This question came from our site for scientists using computers to solve scientific problems.

@ChristopherAkritidis: Welcome to SciComp! This question is cool, but has no direct computational science component. It's definitely more suitable for physics. Everyone else: if you think the question is more suitable for physics, flag the question or vote to close; up-voting a comment is nice, but flagging notifies mods, and five non-mod close votes will close a question. – Geoff Oxberry Apr 29 '13 at 23:39
Why these particular numbers? Why is this idea one that you "can not discuss at length in this forum?" – Ben Crowell Apr 29 '13 at 23:42
What you need is a good ratio of capacitance to mass. You need to avoid discharge at the same time, limiting the mass you have to move. Practically, this would be a large spherical wire mesh surrounding a micro satellite, large and light to the extent of what could withstand the acceleration.

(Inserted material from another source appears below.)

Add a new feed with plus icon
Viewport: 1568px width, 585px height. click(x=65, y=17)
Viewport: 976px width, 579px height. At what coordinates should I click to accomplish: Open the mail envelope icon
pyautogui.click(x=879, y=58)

Even then, the movement due to the magnetic field is nothing like you've imagined because the field lines are not oriented in a helpful way and they are probably useless anywhere near GEO. – Alan Rominger Apr 30 '13 at 0:05

Your sphere is traveling at $10^8 \, \mathrm{m/s}$ (33% the speed of light) but Earth's escape velocity is $11200 \, \mathrm{m/s}$. There is absolutely no way the sphere could ever enter any sort of orbit around the Earth, regardless of the interaction between it and the Earth's magnetic field.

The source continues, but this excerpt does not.